La muchedumbre empezó a cuchichear nerviosa. Lan decidió escuchar lo que el anciano tenía que decir antes de llegar a ninguna conclusión. Aquel Errante iba a anunciar algo importante, algo que seguramente lo explicaría todo.

—Como sabéis, viajamos a través del Linde y conocemos el estado de todos y cada uno de los clanes y ciudades de este planeta cambiante —explicó—. Todos sabemos que la estabilidad es un privilegio al alcance de muy pocos, y que, desgraciadamente, el planeta cambia de forma cada vez más rápido. Ya no permanece en calma durante largos periodos de tiempo, lo habéis comprobado. ¡Dos veces! ¡Habéis sufrido dos violentas rupturas de la Quietud en apenas siete días!

La multitud se mantuvo en silencio.
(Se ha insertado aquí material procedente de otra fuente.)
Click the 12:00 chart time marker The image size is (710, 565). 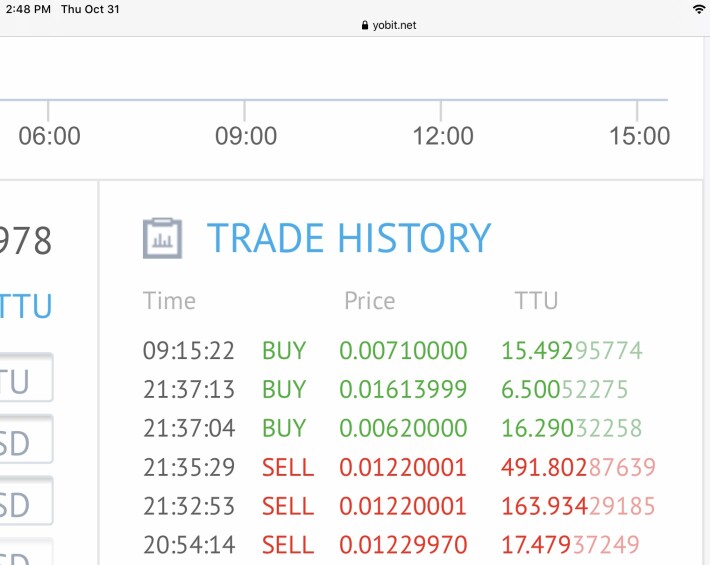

Lo habitual era que los Errantes les trajeron buenas noticias, curiosas historias y todo tipo de mercancías exóticas; no estaban acostumbrados a escuchar mensajes catastrofistas de aquella tribu de nómadas a la que respetaban e incluso veneraban por su sabiduría y conocimiento del planeta.

—No queremos alarmaros. Debemos mantener la templanza y seguir sobreviviendo como lo hemos hecho siempre, pero es nuestro deber informaros que la Herida se está haciendo cada vez más grande y que por ello el Linde, nuestro querido Gran Linde, cambia de forma tan a menudo.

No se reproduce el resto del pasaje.